We can't rule out big cursorial hunters simply eating the adults at
night, either. Dire wolves and sabertooths would have been all too
eager to take advantage of any big stubborn bird that had bedded down
in the open and was adapted for fight rather than flight.

"Elephants do so, and it is
difficult to me to find other adaptive explanation (assuming there is
one) for their tusks (ignoring intraspecific combat/sexual selection)."

Elephants also use their tusks to dig for groundwater in the dry
season, and for vital minerals where the conditions permit. But sexual
selection does seem to be the main factor, AFAIK.

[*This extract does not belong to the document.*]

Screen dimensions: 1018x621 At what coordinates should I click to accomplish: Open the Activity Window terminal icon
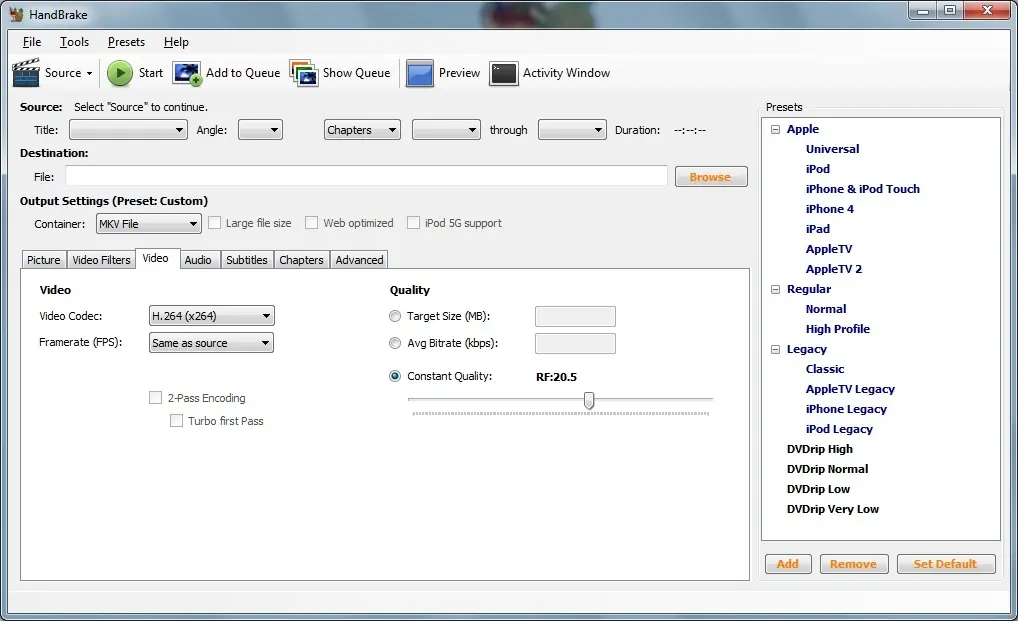point(504,73)
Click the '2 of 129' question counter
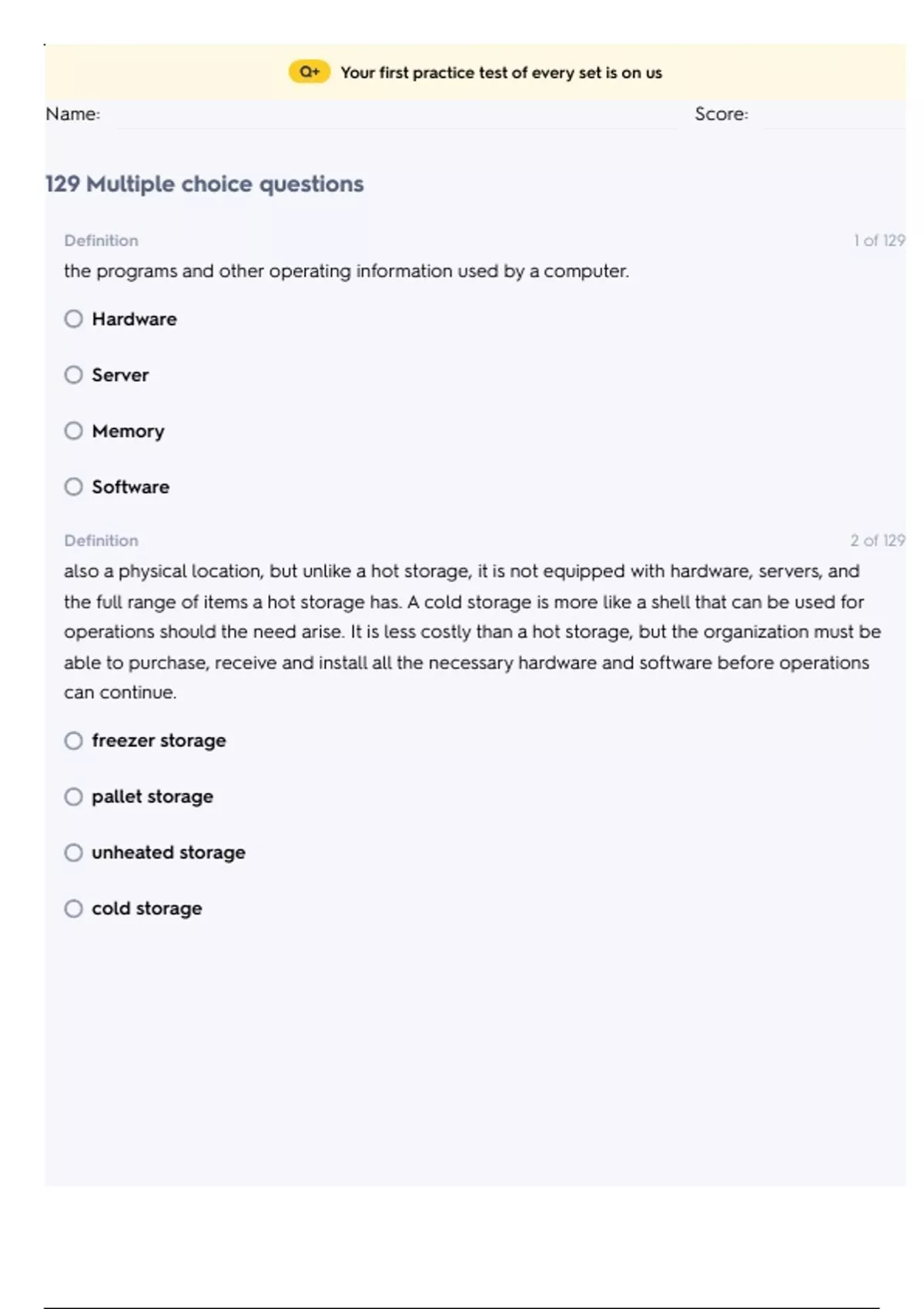This screenshot has width=924, height=1309. 877,541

"Regarding the question of whether the downcurved tip of the upper jaw
of phorusrhacids implyied carnivory: are not the most prominent of
these beak tips present in macaws?"

Macaw beaks have a strong curvature all along their length for maximum
strength/leverage against large, thick-shelled nuts. Raptors have
beaks that tend to be straighter proximally and only really curved
distally, at the "business end" so to speak, which is the pattern we
see in phorusrchacids. Even in keas, the only parrots to eat meat, the
curvature is weaker than in nut-cracking parrots and somewhat closer
to the condition seen in raptors. Macaws also have very short, robust
lower jaws, again not a good match for phorusrhacids (although raptors
aren't exactly perfect either, as you've mentioned). I would assume
that a big herbivorous ground bird would be mainly
frugivorous/folivorous anyway, rather than granivorous, so we wouldn't
expect to see a strong curve in those forms (as is true for elephant
birds, moas, takahes, etc; the kakapo is an exception, but that's just
a plesiomorphy from its parrot heritage).